Thoughts on the Election, the Apocalypse, and How to do Right.
I haven’t posted an update since the elections, because, well, I haven’t been sure of what to say. For me, as a Democrat, it was hard to watch the results roll in on November 8th, to sit on my comfy couch and watch as NBC announced, in true Hunger Games-esque fashion, one state after the next going to Donald Trump and the Republican party.
It seemed surreal and even amusing early in the night. “Well,” I thought, “they’re going to make a fight out of things! Now, I have a reason to stay up and eat more food!” But then it kept going, and the map kept getting more red, like the color of a sunset as the sun moves further and further below the horizon.

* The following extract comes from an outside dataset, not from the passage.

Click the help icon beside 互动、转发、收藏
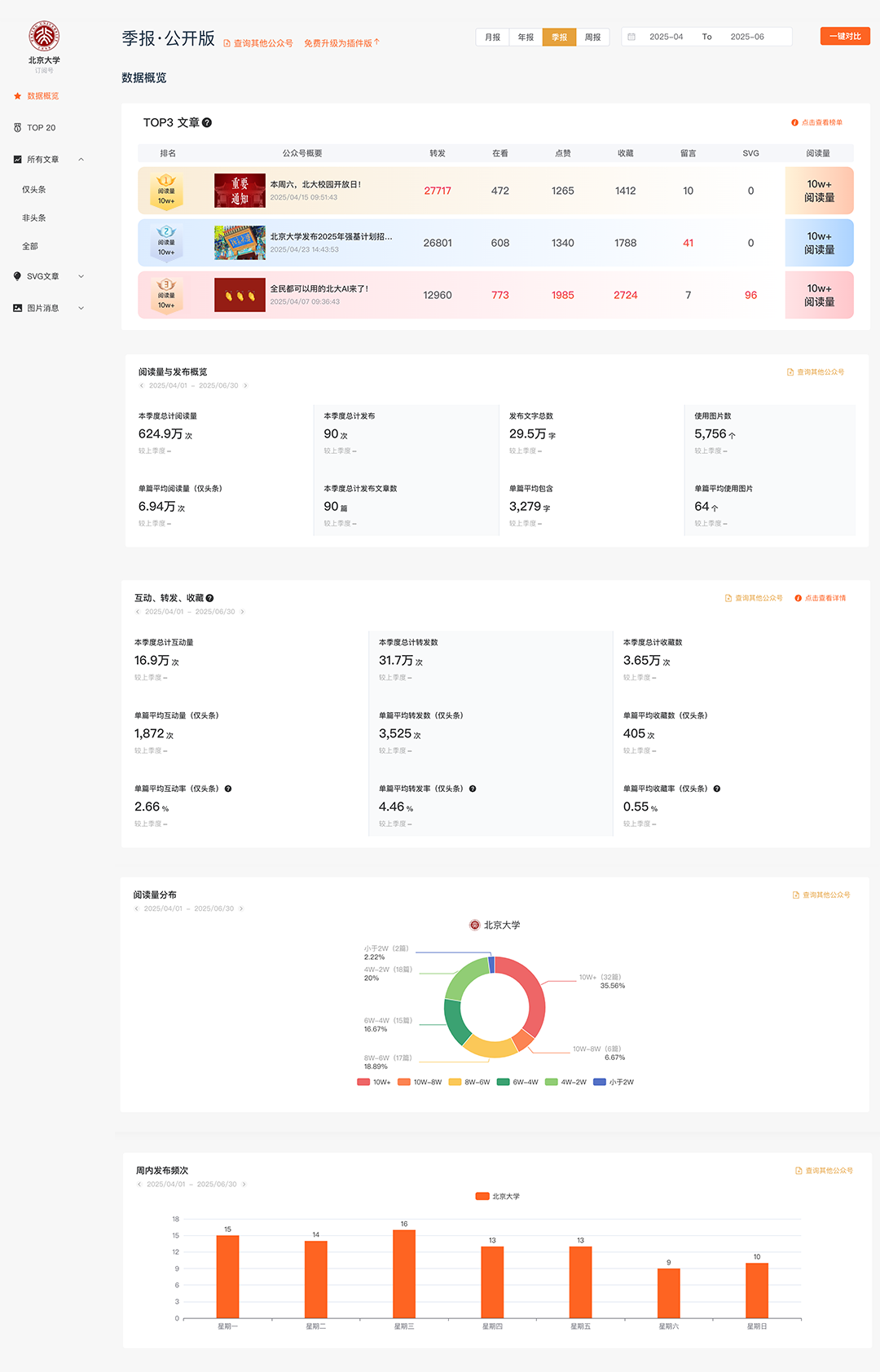coord(209,598)
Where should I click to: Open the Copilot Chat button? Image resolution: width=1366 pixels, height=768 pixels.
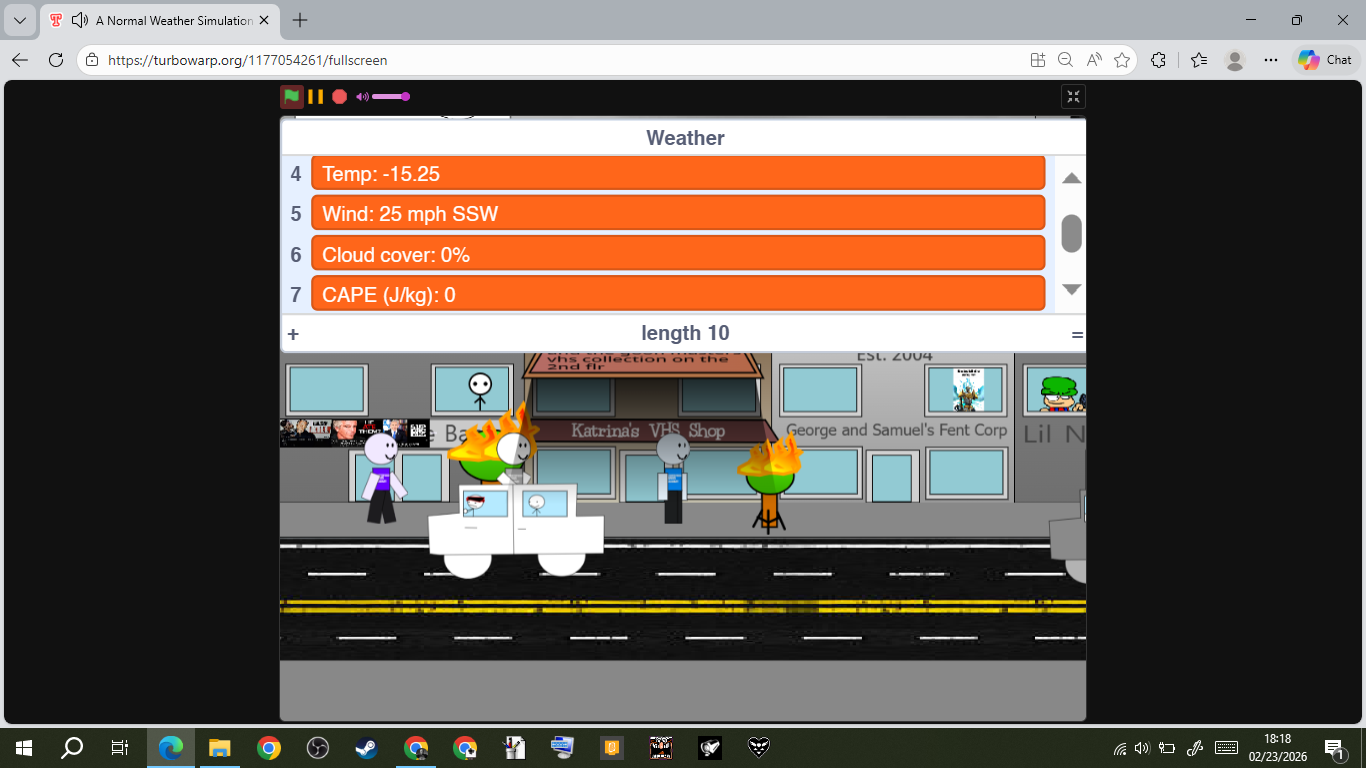point(1325,60)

Around 11 PM, I began accepting the inevitable, and with that acceptance came a flood of five-year plans. Move to New Zealand? Yes. No. Wait, I can’t actually do that, can I? Maybe Canada? It’s closer. I could come home for the holidays. No, I can’t leave. We have kids. And that’s too easy, any way. We’re Americans, damnit.
And then I had visions of New America. Visions of armed deportation troops marching up and down desolate American highways, vigilante style, with badges on their chests like in an old west movie, arresting people right and left without due process or cause. I imagined riots, fires, gun fire popping off in the night. Of course, this image is a bit (or a lot) dramatic, but throughout these past few months an apocalyptic tone has been pervasive. This was the battle to end all battles. I had to imagine what was possible. I had to prepare for any eventuality, in order to make an informed decision on whether to fight or take flight, and more importantly, if I stayed, whether there was any fight to make.
It’s January now, and I’m still here, though the sting of defeat hasn’t lessened. If anything, the wound has grown deeper as one discriminatory cabinet position after the next has been appointed from Trump’s throne high in his tower. Meanwhile, out in the real world and on Facebook, hateful voices long repressed have begun shouting in rhetoric not seen since the launch of Sputnik. “Hail Trump” has been spray painted in many places; numerous minorities have reportedly been harassed, including one of Leah’s friends who had lemons thrown at his car simply for having an Obama bumper sticker; and Congress almost got away with gutting an independent ethics committee today, in only their first twenty-four hours back in session.
And here I sit, with only a computer, a chip on my shoulder, and probably too much caffeine in my system.
Normally, I’m pretty good at losing. I lose or get rejected by so many playwriting contests a year that I make the Cleveland Browns look promising.
But there’s something different going on today. I don’t know exactly what it is, but I feel like Jean Valjean sitting alone in the field after stealing the Bishop of Digne’s candlesticks. There is a fork in the road coming up. Many have suggested now is the time for artists. That now is the time for our creative voices to be louder than ever. And I hope they’re right. I hope the fight is in us. I hope the next four years will be the most artistically productive years America has seen in decades. I don’t know what my place is in all of this. Or if I have a place at all.
Maybe all I know about the world we live in, and the world to come, is that I have to keep writing, every day, whether it’s political discourse or a historical piece on baseball; and I have to try to be the best person I know how, to be the best father and husband and human being I can. If at the end that fails and the world falls in on itself and my words still go up in so much smoke, like the puff of a firecracker that failed to explode -- then at least by God I made an attempt. At least I can go knowing I tried to do right, and tried to be in the right, even if leaned to the left. And that’s true no matter who is in office.
Next update I promise to talk about playwriting. I swear.